Basically, thanks to technology and globalization the rewards to individuals
that have the highest levels of abilities have been magnified. Their "reach"
has increased relative to those below them, and their rewards have increased
in line with this.

While interest in this seems to be popping up all over the place due to the
current economic catastrophe in progress, the idea that communications
infrastructure improvements lead to income inequality is an old one.

Here is Alfred Marshall (founder of neoclassical economics) in 1890 (revision
from 1920):

[http://www.econlib.org/library/Marshall/marP54.html#VI.XII.4...](http://www.econlib.org/library/Marshall/marP54.html#VI.XII.42)

As for myself, I have no idea about whether this is a good thing or a bad
thing (or whether anything could/should be done about the growing inequality).
However, it is happening now, on a grand scale, so I think that it is
important for everyone to have some context on the issue.

------
mckoss
If you can invest capital to increase productivity, demand for labor goes
down, and wages will be kept down.

The only way to increase wages is then to proportionately increase demand for
goods and services so that, despite the productivity gains, there is an
increasing demand for labor.

We are also seeing automation (capital) and (cheap) overseas labor substituted
for domestic labor beginning in the 80s. Consumer demand did not keep pace, so
wages stagnated.

------
jeffdavis
When looking at quintiles through time, remember that you aren't tracking
people through time. That's because people move through the quintiles over
time (how much, I don't know, but the groups are not static).

In other words, it _could_ show simply a greater variance in income within
individual lifetimes rather than a greater variance in income between people.

For instance, if people spend more time at school, but their incomes a few
years after graduation are much higher, that would appear as a quintile
disparity because they spent years in the bottom quintile (college and just
after graduation), and then jumped into one of the top quintiles.

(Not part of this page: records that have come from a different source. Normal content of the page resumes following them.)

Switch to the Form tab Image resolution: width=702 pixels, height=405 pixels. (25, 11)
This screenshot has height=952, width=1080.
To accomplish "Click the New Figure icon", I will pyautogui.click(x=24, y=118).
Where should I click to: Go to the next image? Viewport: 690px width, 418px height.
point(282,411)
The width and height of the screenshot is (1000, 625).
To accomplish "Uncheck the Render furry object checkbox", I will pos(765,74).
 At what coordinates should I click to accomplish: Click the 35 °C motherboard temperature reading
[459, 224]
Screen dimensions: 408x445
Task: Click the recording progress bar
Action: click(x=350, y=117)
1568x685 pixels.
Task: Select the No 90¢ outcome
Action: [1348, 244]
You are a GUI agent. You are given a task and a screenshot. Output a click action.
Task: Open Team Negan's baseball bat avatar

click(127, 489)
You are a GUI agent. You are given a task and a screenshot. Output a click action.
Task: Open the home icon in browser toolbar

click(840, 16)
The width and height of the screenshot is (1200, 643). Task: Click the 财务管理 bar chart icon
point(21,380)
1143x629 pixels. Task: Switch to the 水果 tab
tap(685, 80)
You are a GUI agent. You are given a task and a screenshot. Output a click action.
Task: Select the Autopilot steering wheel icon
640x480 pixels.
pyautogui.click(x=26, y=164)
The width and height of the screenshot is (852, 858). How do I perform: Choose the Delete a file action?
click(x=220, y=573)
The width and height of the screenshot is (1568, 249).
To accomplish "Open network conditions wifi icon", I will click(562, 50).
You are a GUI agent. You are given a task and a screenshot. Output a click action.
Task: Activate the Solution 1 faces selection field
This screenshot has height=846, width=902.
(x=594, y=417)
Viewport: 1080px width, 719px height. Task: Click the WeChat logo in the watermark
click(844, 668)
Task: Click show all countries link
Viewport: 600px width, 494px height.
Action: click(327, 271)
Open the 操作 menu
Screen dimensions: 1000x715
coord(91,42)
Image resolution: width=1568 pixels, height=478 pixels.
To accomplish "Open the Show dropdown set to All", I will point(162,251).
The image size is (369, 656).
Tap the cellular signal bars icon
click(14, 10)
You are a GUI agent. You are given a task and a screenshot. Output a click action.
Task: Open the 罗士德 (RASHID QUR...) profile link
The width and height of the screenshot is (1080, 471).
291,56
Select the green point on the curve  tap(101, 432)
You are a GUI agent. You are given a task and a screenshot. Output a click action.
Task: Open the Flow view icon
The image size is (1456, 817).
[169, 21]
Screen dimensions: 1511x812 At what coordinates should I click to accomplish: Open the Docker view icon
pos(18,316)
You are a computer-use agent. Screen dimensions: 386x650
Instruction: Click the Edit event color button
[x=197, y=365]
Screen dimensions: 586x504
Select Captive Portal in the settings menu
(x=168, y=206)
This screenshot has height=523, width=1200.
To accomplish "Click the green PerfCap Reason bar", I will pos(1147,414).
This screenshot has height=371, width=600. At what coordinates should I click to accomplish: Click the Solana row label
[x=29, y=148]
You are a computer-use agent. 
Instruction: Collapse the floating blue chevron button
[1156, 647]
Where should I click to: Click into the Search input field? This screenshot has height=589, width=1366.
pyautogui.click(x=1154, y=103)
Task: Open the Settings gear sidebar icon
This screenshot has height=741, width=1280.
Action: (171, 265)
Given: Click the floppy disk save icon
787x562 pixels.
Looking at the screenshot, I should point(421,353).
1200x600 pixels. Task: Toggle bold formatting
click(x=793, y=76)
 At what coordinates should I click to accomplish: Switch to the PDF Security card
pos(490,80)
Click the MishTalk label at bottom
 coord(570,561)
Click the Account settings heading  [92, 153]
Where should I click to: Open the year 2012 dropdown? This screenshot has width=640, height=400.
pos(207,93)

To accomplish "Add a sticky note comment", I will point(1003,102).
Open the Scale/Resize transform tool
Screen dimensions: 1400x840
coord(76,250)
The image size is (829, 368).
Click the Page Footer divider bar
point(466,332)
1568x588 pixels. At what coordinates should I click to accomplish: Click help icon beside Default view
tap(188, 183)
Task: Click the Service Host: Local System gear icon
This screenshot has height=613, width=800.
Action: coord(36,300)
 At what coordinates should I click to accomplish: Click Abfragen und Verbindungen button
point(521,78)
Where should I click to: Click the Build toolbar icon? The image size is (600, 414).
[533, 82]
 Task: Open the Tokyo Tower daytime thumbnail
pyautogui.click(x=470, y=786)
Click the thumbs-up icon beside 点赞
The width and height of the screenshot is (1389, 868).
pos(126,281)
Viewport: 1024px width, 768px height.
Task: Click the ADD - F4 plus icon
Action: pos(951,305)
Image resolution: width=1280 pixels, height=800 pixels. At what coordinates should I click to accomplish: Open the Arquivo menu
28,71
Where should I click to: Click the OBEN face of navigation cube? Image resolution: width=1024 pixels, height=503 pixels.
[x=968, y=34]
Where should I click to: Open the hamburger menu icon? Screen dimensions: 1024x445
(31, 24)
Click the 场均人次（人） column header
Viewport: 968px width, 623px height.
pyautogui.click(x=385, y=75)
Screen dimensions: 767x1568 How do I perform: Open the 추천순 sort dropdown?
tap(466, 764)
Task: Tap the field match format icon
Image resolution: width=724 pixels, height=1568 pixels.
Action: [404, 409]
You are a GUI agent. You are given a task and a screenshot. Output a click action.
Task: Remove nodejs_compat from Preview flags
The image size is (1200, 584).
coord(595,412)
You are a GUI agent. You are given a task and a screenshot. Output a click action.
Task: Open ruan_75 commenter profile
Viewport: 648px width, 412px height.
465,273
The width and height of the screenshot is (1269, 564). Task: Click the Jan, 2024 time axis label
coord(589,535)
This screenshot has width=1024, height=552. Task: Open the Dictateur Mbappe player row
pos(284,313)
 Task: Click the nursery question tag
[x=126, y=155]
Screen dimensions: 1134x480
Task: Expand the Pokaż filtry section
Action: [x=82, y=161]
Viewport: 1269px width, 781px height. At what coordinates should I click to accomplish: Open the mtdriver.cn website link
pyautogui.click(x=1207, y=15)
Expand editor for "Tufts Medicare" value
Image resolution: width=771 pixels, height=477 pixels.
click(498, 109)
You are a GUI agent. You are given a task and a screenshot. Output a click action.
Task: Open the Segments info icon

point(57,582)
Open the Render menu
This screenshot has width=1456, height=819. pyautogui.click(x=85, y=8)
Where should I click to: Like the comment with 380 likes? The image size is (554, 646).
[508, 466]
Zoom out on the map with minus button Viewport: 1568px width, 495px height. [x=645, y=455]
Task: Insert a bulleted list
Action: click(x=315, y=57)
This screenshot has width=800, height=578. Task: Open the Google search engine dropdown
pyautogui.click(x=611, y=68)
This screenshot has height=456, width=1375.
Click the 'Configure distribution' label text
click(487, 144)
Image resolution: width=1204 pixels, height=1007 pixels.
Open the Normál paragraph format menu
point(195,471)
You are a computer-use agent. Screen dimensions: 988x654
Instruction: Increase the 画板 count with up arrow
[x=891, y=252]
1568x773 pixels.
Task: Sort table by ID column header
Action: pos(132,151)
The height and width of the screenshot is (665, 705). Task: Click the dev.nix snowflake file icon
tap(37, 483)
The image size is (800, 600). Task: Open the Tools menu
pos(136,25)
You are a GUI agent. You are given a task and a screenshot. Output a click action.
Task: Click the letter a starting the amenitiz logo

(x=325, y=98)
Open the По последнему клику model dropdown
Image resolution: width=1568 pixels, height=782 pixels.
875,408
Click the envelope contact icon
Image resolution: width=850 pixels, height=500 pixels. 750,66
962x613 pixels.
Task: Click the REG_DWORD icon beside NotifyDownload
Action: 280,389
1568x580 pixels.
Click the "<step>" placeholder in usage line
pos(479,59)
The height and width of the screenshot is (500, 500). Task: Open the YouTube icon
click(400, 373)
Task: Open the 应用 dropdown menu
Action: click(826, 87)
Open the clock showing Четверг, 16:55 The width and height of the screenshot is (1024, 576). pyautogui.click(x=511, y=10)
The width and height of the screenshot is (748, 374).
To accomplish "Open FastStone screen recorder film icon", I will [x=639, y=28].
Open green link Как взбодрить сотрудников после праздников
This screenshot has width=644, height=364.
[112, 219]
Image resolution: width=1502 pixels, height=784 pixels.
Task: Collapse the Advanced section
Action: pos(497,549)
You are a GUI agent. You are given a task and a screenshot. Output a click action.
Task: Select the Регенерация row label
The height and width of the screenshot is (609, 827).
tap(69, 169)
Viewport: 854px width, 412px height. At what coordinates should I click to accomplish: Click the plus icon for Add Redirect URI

Similarly, as skills become more important, then (whether you go to college or
not), you'll spend more time at low pay before your skill level matures, and
then your income will rise rapidly.

Also, income is not wealth. Upper-middle class and rich people often spend a
lot of time in the bottom quintile (unless they are so rich that they have a
lot of passive income).

I'm not saying there isn't a problem. I don't have the data. But that
particular measure is quite deceptive in my opinion.

------
daniel_solano
The primary problem with this type of comparison is that it completely ignores
economic mobility. Someone simply isn't born into a given income bracket and
stays there for life. Most people's earning potential goes up over time.
Speaking for myself, I think I've been in all five quintiles.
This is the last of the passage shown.